*Source material*
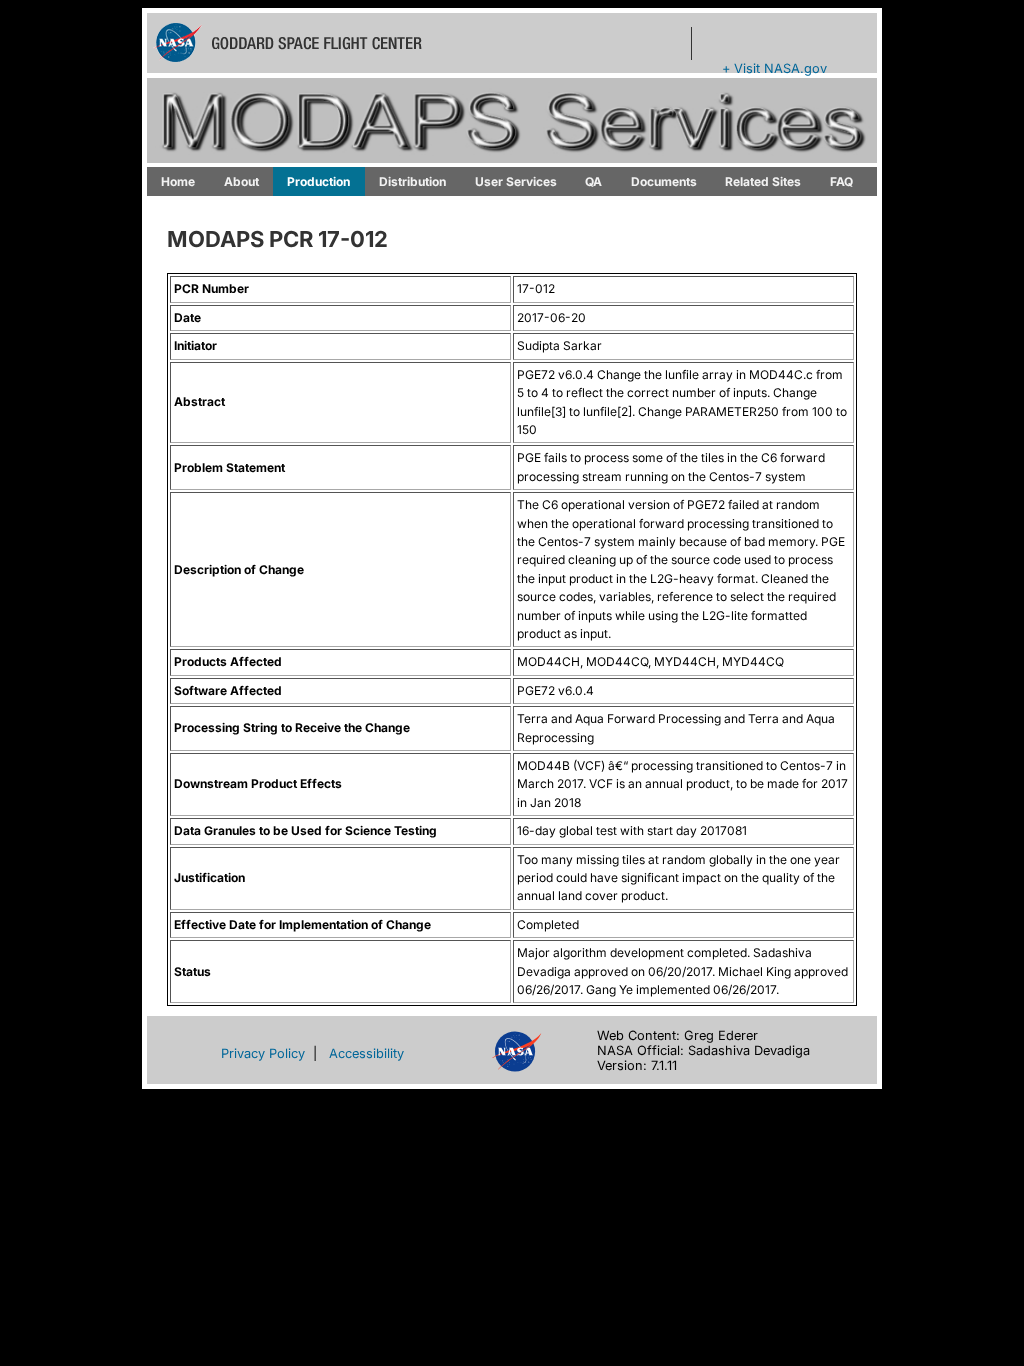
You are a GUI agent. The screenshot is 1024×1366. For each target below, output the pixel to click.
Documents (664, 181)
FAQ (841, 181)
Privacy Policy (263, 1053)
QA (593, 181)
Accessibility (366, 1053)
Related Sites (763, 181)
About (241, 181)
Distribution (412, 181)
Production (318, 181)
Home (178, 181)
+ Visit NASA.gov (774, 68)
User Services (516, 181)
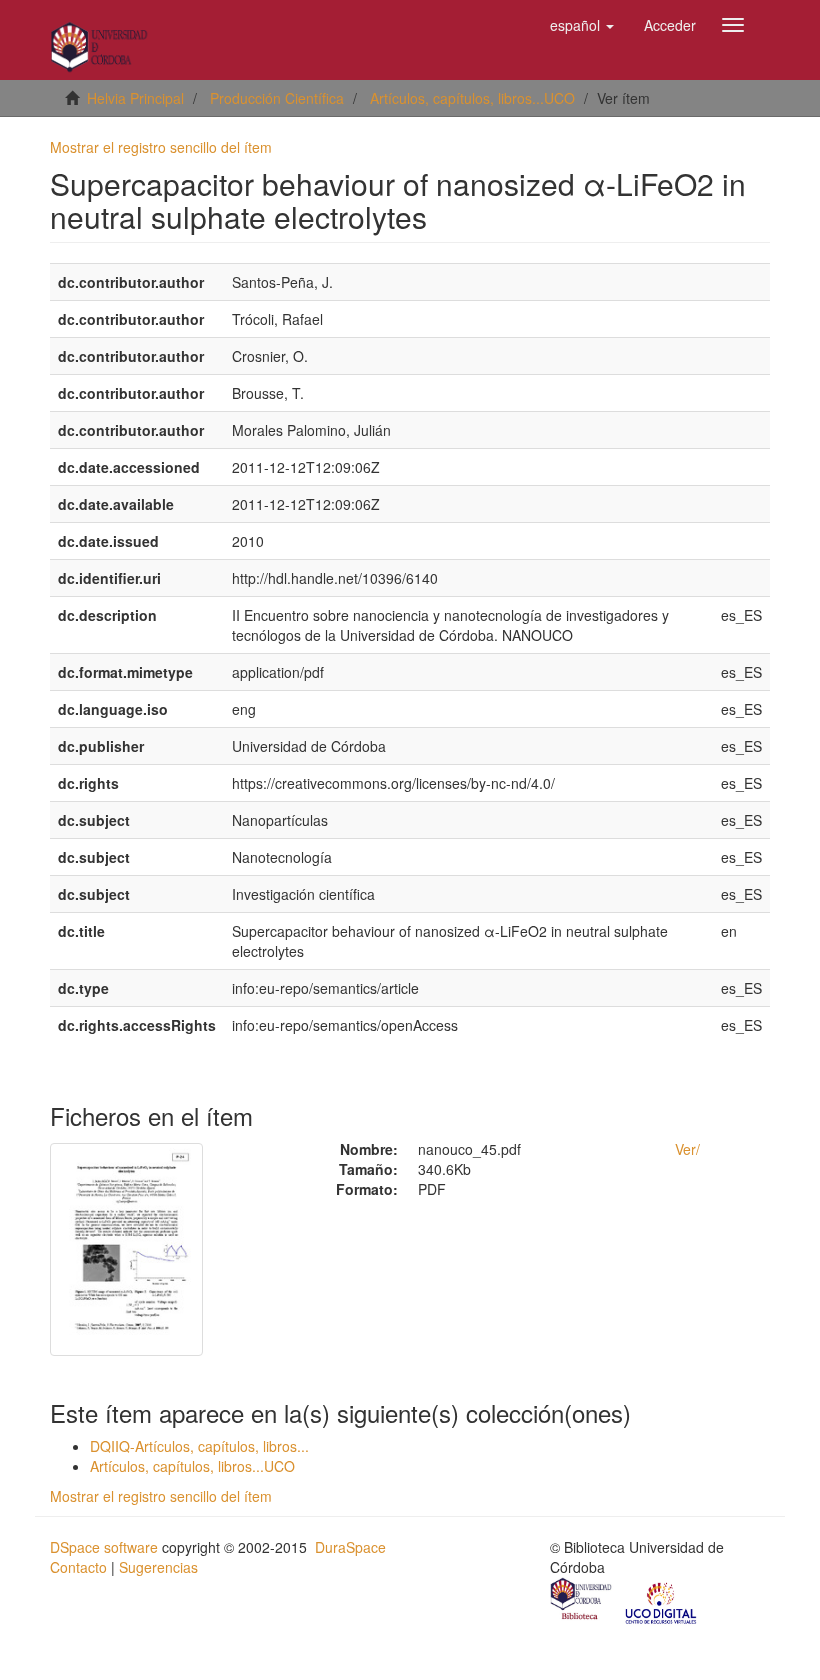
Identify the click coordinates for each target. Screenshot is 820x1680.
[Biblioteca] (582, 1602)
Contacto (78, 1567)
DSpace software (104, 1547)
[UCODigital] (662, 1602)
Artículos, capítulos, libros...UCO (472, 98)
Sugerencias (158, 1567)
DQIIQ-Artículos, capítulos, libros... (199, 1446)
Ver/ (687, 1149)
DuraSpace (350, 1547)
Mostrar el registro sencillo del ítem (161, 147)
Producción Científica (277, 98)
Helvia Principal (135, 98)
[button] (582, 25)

---

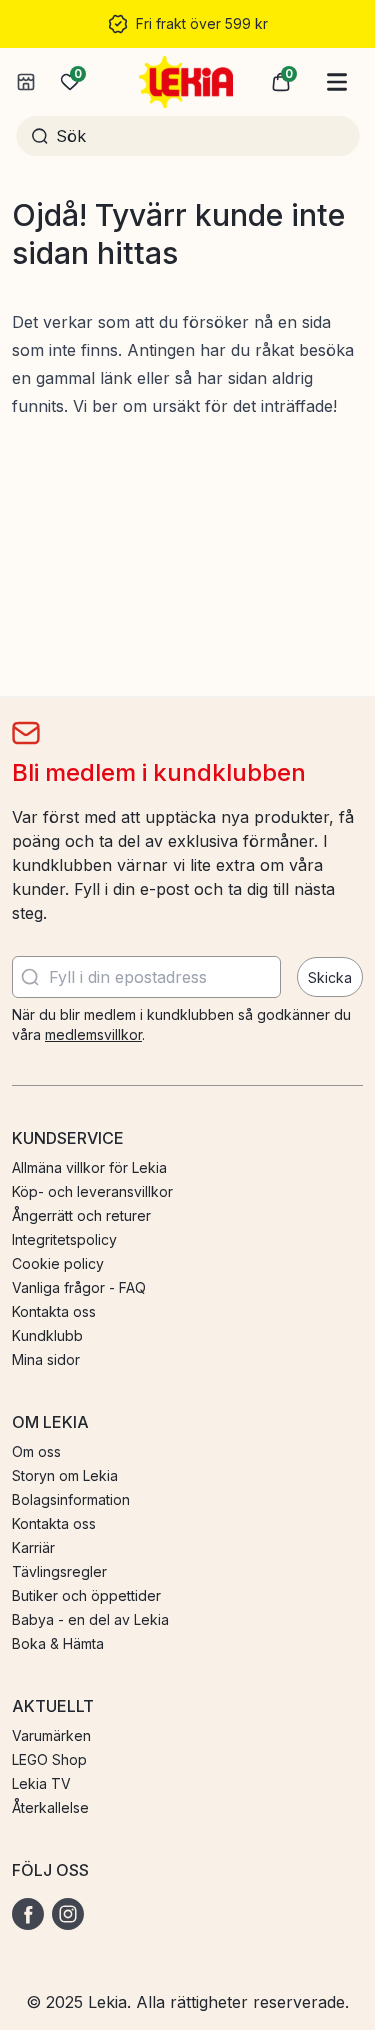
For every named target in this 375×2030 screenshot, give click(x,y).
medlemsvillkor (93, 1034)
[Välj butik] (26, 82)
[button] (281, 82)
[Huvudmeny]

---

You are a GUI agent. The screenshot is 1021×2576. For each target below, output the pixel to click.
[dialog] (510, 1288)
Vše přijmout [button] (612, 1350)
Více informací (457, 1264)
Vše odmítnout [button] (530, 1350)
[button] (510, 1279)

*Exercise objective*
Please show every line above that includes the word "target".

*Result*
You are a GUI agent. The screenshot is 1024×1366. For each target below, output the pixel to click.
Identify the click coordinates for each target. Screenshot is 820x1680.
For every named target in this 375×2030 screenshot, give click(x,y).
You are a GUI agent. The screenshot is 1021×2576. For each target below, output the pixel to click.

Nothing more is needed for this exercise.